• TASK TO COMPLETE
Copy each line of the records below that mentions the word "with".

*** DATA FOR THE TASK ***

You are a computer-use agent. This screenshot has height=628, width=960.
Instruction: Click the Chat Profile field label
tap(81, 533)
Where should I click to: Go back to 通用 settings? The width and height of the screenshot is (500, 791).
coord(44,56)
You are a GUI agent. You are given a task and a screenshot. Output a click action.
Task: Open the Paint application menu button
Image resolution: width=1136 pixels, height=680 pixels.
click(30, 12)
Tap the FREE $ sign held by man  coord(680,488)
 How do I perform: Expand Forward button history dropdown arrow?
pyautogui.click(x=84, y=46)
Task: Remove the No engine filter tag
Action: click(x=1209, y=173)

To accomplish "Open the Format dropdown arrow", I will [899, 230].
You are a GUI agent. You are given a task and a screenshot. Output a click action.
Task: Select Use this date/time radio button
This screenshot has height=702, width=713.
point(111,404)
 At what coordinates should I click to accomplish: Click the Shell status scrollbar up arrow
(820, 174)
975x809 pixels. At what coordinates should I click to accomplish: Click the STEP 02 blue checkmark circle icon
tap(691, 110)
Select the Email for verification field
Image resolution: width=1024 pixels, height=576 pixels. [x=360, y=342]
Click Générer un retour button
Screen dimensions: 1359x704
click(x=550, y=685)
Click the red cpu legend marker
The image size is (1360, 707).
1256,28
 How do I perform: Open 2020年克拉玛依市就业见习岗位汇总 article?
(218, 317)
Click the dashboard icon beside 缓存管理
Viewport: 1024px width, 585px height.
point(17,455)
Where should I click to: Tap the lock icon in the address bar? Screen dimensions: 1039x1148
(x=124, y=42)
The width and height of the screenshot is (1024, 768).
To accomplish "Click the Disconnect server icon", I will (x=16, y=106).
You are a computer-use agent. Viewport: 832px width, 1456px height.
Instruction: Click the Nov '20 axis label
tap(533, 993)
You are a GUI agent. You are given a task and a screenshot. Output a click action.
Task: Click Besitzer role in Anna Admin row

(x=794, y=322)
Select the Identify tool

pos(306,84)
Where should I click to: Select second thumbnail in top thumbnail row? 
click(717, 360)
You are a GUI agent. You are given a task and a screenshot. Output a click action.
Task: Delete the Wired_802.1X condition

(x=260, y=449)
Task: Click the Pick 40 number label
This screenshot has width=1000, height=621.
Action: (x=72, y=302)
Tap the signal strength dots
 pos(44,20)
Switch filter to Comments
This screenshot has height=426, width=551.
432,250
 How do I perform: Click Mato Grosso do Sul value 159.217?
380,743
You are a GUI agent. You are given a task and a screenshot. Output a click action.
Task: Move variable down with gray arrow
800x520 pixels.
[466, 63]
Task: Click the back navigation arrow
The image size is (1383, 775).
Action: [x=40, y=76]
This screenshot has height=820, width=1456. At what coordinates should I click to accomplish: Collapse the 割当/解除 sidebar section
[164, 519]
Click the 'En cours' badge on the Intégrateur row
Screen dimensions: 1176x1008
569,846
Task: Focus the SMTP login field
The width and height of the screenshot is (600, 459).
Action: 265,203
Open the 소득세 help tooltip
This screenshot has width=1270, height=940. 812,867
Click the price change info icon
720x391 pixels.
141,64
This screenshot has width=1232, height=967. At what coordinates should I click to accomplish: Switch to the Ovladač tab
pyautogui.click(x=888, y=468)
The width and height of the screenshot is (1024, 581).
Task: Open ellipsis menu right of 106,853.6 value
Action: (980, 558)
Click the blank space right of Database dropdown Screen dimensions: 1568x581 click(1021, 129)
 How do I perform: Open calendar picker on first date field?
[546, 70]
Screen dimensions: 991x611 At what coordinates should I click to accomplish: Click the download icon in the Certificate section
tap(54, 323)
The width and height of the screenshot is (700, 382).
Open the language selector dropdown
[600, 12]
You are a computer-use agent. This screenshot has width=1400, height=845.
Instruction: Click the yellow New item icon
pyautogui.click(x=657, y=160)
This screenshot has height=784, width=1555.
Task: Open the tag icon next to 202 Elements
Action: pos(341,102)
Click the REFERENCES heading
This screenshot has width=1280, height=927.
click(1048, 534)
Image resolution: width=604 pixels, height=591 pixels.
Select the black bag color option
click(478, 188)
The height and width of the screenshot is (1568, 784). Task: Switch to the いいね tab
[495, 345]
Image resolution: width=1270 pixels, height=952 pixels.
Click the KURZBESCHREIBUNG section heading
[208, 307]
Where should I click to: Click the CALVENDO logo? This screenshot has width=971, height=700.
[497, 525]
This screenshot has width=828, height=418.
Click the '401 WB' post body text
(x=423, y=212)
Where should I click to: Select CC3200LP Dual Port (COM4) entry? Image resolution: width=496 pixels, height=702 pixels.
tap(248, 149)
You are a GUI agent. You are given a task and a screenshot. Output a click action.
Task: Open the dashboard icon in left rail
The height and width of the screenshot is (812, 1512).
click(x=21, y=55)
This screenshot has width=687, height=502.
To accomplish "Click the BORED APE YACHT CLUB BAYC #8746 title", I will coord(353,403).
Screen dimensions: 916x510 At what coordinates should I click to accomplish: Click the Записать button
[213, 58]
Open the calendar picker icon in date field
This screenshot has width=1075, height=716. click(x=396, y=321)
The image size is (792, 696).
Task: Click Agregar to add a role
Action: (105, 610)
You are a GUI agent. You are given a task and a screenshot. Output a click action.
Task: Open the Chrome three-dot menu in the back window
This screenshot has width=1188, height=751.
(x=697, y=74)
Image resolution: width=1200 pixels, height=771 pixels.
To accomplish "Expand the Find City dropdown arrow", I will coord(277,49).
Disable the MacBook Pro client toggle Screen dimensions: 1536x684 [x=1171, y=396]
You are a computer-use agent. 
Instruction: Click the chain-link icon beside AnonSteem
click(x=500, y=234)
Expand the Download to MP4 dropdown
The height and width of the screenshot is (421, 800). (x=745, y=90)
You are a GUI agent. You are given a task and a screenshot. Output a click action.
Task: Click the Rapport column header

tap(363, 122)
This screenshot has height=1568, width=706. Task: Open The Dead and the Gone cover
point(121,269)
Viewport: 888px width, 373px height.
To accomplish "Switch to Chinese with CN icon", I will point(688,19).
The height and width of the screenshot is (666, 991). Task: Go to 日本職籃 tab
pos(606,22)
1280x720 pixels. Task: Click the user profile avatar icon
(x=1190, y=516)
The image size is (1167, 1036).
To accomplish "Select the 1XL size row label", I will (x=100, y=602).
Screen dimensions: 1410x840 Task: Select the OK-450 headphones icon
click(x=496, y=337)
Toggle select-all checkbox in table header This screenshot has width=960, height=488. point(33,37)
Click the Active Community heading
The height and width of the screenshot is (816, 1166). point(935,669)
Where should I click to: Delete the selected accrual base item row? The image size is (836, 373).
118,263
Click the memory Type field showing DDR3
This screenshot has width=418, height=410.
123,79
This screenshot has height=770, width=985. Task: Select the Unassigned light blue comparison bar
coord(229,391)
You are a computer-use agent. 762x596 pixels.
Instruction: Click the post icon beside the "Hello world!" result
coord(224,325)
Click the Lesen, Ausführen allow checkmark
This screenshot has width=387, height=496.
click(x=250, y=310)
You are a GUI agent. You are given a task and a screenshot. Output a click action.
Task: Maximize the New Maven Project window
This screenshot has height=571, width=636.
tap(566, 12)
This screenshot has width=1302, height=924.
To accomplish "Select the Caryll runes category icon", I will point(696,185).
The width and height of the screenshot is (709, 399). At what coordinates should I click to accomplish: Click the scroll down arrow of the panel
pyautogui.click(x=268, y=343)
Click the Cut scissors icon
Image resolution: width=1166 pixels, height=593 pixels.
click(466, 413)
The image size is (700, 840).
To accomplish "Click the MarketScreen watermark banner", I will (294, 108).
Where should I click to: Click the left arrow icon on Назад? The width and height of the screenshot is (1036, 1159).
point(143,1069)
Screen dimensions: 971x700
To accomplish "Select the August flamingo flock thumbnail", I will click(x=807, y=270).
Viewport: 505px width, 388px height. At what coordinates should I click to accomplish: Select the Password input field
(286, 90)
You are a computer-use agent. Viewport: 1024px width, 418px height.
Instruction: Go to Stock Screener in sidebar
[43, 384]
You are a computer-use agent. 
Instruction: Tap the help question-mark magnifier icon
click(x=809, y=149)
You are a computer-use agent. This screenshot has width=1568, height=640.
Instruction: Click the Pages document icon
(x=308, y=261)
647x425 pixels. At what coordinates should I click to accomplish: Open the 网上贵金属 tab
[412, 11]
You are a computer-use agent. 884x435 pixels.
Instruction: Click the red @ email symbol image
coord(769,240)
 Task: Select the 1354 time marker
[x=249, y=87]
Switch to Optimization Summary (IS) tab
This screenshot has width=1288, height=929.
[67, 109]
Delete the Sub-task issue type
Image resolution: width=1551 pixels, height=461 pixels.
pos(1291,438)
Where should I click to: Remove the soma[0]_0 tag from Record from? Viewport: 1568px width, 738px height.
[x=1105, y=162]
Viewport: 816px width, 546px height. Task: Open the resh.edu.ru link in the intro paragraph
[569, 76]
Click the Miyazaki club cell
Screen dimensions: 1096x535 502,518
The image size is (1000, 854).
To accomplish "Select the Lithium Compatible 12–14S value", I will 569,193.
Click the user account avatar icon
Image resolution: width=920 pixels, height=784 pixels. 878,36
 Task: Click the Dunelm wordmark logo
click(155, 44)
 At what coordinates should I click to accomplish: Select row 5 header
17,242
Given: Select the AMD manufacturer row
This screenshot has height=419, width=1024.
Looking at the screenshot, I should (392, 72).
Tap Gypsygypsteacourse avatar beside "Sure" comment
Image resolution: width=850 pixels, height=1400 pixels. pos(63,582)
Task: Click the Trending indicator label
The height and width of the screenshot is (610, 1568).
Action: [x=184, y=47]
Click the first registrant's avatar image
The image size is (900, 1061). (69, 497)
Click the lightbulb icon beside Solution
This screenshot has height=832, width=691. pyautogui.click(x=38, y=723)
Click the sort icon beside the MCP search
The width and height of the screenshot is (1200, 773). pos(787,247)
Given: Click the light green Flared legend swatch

*** End of DATA FOR THE TASK ***

• ANSWER SECTION
Task: Move variable down with gray arrow
To accomplish "Switch to Chinese with CN icon", I will point(688,19).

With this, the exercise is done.